I'm Eligible

Rich Galen
  • Yesterday, December 21, 2008, I turned 62, making me eligible for Social Security. This does not fill me with the joy of this or any other season.
  • To save you the task of doing this on a piece of paper, I was born in 1946. The old man hopped off the boat at the end of World War II and ust about nine months later I hopped out of Mom which makes me the leading edge of the "Baby Boomer" generation.
  • The question we baby boomers ask each other while sitting around the shuffleboard court waiting for the argument to end as to whether the puck is actually touching the 10-Off line or not is: When should we start collecting Social Security?
  • Notwithstanding Bernard Madoff's $50 billion Ponzi scheme, Social Security is the Ponziest of schemes so there is some temptation to start taking it today (or, in my case, yesterday) while there is something left to get.
  • A web page constructed by the Social Security Administration points out that if you choose to collect your Social Security bennies and 62, you will receive only 75% of your allowable benefit per month. Forever.

*Dataset content:*
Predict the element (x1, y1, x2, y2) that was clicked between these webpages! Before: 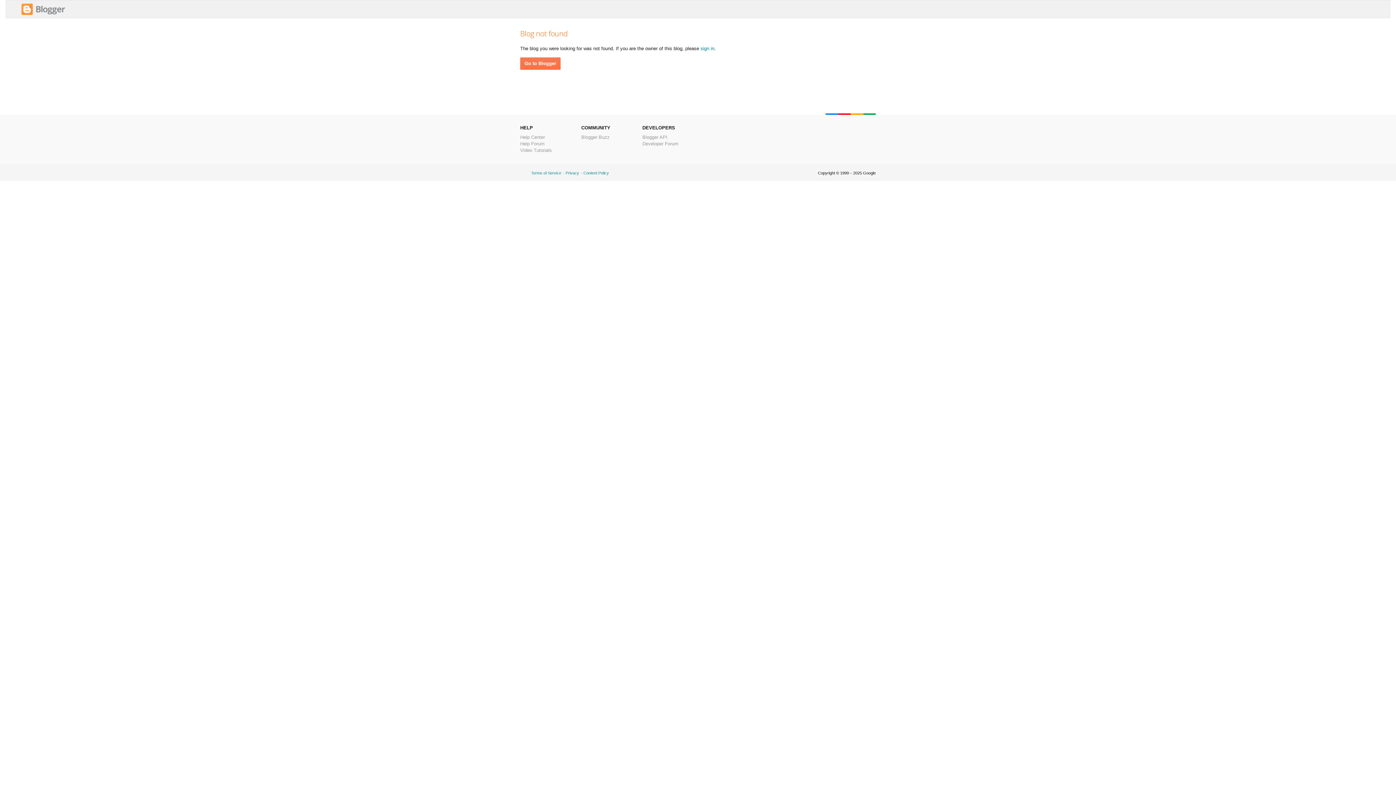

*Short task:* Transcribe the Social Security column word for word between "I'm Eligible" and "left to get.", inclusive.

*Expected answer:*
I'm Eligible

Rich Galen
  • Yesterday, December 21, 2008, I turned 62, making me eligible for Social Security. This does not fill me with the joy of this or any other season.
  • To save you the task of doing this on a piece of paper, I was born in 1946. The old man hopped off the boat at the end of World War II and ust about nine months later I hopped out of Mom which makes me the leading edge of the "Baby Boomer" generation.
  • The question we baby boomers ask each other while sitting around the shuffleboard court waiting for the argument to end as to whether the puck is actually touching the 10-Off line or not is: When should we start collecting Social Security?
  • Notwithstanding Bernard Madoff's $50 billion Ponzi scheme, Social Security is the Ponziest of schemes so there is some temptation to start taking it today (or, in my case, yesterday) while there is something left to get.